Em datas mais recentes, o governo brasileiro lançou o programa brasileiro de biocombustíveis, para viabilizar a utilização do biodiesel. Em 13 de janeiro de 2005, com o Programa Nacional de Produção e Uso do Biodiesel, pela lei no 11.097, regulamentou-se o uso de biodiesel na matriz energética brasileira, prevendo que, a partir de 2013, deverá ser misturado ao óleo diesel fóssil uma porcentagem de 5% de biodiesel.
No país, o programa de biocombustível cresce a passos largos, com a implantação de indústrias de produção em todas as regiões e o aumento do número de produtores rurais envolvidos no cultivo de matéria-prima. Nosso país tem a vantagem de possuir uma vasta área que pode ser usada para a agricultura, mais de 100 milhões de hectares. Dessa forma, pode se tornar grande produtor de oleaginosas, acompanhando a demanda crescente por biocombustível no mundo.
Várias espécies de plantas oleaginosas podem ser usadas para extração de óleo, que será transformado em combustível. Dentre elas, as mais importantes economicamente são a soja, a mamona e o dendê. Entretanto, o pinhão-manso vem se destacando como uma planta com grande potencial para essa finalidade, por causa do alto teor de óleo de suas sementes, cerca de 33% na extração mecânica e 38% na química. Além disso, tem excelentes características físico-químicas: é planta rústica, que se adapta a várias condições de clima e solo, resistente à seca e pouco atacada por pragas e doenças. Também, tem a vantagem de ser uma planta perene, que produz por mais de 40 anos. Dessa forma, não precisa ser plantada todos os anos.
O pinhão-manso é encontrado em todas as regiões do Brasil, adaptando-se às mais diversas condições edafoclimáticas. Mas, somente nos últimos anos, a espécie começou a ser cultivada comercialmente no país. Empresas de pesquisa agropecuária, universidades e empresas agrícolas de diversos estados brasileiros estão desenvolvendo trabalhos de pesquisa sobre o cultivo do pinhão-manso. Dessas pesquisas já resultaram alguns dados que indicam parâmetros técnicos para seu cultivo.
Com o objetivo de disseminar os conhecimentos sobre a utilização do pinhão-manso para produção de combustível, o CPT – Centro de Produções Técnicas elaborou o curso “Cultivo de Pinhão-manso para Produção de Biodiesel” no qual você receberá informações do professor Nagashi Tominaga, especialista no cultivo de pinhão-manso, e dos engenheiros agrônomos Jorge Kakida e Eduardo Kenji Yasuda.

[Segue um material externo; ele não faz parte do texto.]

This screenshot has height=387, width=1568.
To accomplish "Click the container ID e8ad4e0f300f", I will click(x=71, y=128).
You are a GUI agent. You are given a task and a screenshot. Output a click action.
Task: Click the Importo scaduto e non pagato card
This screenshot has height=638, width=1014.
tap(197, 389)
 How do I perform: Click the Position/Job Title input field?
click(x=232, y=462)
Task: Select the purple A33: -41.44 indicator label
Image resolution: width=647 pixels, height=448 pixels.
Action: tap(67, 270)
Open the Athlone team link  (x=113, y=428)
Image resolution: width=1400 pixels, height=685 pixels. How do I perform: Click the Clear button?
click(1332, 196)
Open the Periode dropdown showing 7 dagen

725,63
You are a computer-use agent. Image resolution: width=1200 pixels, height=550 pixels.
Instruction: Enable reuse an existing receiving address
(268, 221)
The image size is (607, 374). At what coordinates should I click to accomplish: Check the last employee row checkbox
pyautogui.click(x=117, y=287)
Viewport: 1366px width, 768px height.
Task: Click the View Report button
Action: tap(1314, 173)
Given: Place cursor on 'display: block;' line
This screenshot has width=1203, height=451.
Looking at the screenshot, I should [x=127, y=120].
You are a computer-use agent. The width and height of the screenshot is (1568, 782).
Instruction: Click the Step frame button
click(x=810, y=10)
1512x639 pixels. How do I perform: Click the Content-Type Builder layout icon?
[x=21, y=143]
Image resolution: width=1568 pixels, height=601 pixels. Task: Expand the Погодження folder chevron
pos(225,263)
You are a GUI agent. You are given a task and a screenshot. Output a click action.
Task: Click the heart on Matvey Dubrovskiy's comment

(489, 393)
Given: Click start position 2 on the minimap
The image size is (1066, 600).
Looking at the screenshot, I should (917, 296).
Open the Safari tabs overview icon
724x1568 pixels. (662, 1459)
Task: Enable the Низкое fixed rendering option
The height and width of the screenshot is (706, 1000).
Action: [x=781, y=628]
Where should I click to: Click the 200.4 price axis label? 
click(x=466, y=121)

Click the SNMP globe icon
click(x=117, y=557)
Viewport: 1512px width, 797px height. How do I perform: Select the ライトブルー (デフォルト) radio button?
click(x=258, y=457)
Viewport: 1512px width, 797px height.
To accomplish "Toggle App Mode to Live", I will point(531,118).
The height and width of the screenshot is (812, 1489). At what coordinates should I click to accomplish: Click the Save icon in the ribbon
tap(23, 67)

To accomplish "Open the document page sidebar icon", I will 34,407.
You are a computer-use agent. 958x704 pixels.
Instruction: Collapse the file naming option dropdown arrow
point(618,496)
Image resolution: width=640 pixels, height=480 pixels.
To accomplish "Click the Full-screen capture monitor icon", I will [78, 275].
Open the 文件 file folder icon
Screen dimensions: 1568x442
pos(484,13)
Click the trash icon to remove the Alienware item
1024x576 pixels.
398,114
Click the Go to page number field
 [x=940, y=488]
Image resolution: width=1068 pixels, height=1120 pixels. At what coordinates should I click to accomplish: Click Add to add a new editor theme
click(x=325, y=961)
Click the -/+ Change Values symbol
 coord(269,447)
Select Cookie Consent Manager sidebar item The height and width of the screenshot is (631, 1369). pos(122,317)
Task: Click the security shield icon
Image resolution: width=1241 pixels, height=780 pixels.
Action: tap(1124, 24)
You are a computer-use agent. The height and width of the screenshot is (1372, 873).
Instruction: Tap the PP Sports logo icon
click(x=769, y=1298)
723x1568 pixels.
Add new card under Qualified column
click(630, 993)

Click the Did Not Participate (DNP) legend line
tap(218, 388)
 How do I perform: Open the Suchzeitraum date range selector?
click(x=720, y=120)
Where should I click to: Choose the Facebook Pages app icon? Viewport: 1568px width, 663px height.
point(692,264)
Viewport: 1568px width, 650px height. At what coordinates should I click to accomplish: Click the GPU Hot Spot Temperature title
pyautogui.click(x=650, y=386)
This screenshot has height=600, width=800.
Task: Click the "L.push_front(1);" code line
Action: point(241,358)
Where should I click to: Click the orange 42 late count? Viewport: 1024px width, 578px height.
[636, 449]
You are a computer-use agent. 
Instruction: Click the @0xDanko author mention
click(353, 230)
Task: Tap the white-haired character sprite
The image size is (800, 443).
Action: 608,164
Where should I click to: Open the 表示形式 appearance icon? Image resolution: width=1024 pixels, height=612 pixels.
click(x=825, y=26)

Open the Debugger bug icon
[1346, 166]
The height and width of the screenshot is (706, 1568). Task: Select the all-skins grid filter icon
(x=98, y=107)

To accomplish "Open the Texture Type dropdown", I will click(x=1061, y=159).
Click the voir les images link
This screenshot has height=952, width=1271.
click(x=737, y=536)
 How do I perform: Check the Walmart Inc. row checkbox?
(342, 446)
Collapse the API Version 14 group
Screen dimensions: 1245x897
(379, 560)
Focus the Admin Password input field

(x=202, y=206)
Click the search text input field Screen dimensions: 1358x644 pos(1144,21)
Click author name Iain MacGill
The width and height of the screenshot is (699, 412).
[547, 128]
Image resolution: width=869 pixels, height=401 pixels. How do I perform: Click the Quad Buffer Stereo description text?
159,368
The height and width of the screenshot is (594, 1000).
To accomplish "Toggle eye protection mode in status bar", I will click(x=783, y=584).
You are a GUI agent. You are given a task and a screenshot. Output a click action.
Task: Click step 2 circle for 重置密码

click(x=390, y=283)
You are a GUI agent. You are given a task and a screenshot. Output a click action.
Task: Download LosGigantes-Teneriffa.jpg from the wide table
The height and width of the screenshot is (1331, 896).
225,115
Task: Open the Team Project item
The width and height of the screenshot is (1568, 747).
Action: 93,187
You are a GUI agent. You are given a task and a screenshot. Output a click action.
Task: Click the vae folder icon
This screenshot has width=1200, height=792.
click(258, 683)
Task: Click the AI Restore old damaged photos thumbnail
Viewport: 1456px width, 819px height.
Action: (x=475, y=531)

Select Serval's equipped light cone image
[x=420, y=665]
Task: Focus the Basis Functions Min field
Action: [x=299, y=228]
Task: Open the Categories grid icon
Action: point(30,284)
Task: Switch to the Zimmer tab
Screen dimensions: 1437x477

Após fazer o curso e ser aprovado na avaliação, o aluno recebe um certificado de conclusão emitido pela UOV – Universidade On-line de Viçosa, filiada mantenedora da ABED – Associação Brasileira de Educação a Distância.
Devido às suas características agronômicas e ao baixo custo do cultivo, o pinhão-manso é a grande aposta do agronegócio para a produção de biodiesel e também uma fonte de renda complementar para o agricultor.